Office- and national-level breakdowns of fully favorable vs denial rates aren't currently published by SSA in the per-office disposition data. The judge's own breakdown is the detail we have today.
Approval rate over time
Year-over-year approval rate across Judge Allard's docket. Annual rates fluctuate with the mix of cases SSA assigns; the longer-run pattern is more informative than any single year.
Decision pattern
Over a 10-year tenure, Judge Allard has maintained a consistent approach to disability adjudication. While the approval rate saw a peak of 63% in 2020, recent data shows a return to a 53% to 60% range in the most recent reporting periods. This trend suggests a stable decision-making pattern that aligns closely with the broader office environment. The latest period reflects a continuation of this steady pattern rather than a significant shift in judicial philosophy.
Preparing for an SSDI hearing
The guidance below applies to any SSDI hearing, not specifically to Judge Allard's bench. Judge-specific preparation guidance requires a corpus of public Appeals Council decisions involving each judge, which we haven't built yet.
- Bring a clean treating-physician record. Longitudinal primary-care or specialist notes spanning the disability period, with consistent symptom documentation, are typically the strongest evidence at hearing. A single month's records usually aren't enough.

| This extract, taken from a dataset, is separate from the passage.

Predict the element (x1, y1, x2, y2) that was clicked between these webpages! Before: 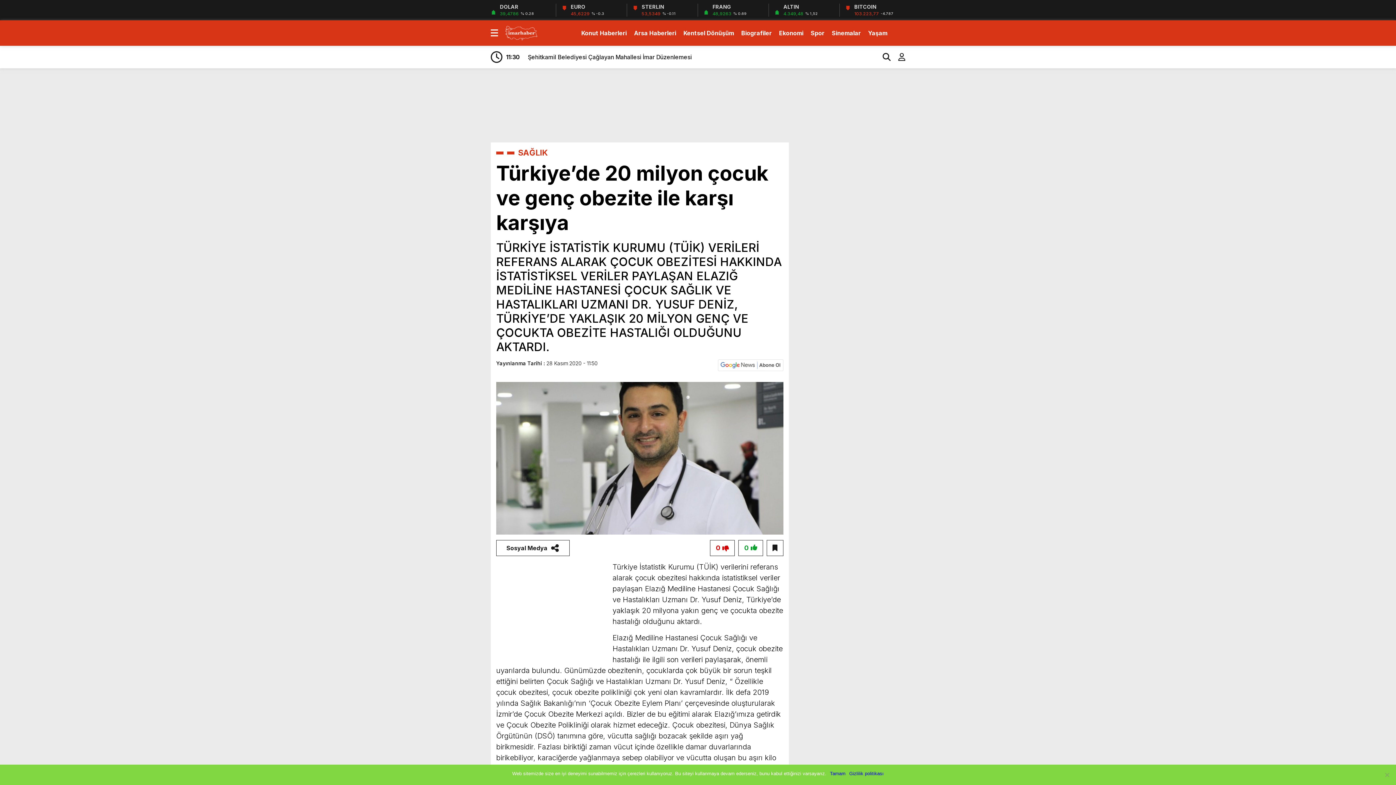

- Don't rely on consultative exams alone. If your medical evidence is built primarily around a one-time CE finding, expect detailed questioning. Supplement with treating-source statements where possible.

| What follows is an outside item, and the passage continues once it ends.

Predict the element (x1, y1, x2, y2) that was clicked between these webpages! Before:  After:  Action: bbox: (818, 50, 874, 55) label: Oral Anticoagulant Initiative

- Prepare for daily-activity questions. Have honest, specific answers about a typical day. Answers that conflict with the medical record (in either direction) tend to hurt credibility.
- Expect transferable-skills probing. A vocational expert will usually testify about jobs available to someone with your limitations. Your representative should be prepared to cross-examine.
Hearing with Judge Allard? Free, confidential — see if you qualify for SSDI.
Free Benefits ReviewAbout the Newark hearing office
The Newark Hearing Office serves a diverse population across New Jersey, managing a high volume of disability claims. With a bench of 6 judges, the office maintains an active docket that reflects both regional economic factors and the complexity of local medical evidence. You can see the Newark Hearing Office page for the full ALJ roster.
Other judges at this hearing office
The Social Security Administration utilizes a workload-balancing algorithm to assign cases, meaning your assignment to a specific judge is essentially random. Across the Newark Hearing Office, lifetime approval rates among the bench range from 40% to 65%. This variance highlights why focusing on the strength of your medical evidence is the most effective strategy for any hearing. For preparation purposes, the guidance is the same regardless of which judge you are assigned.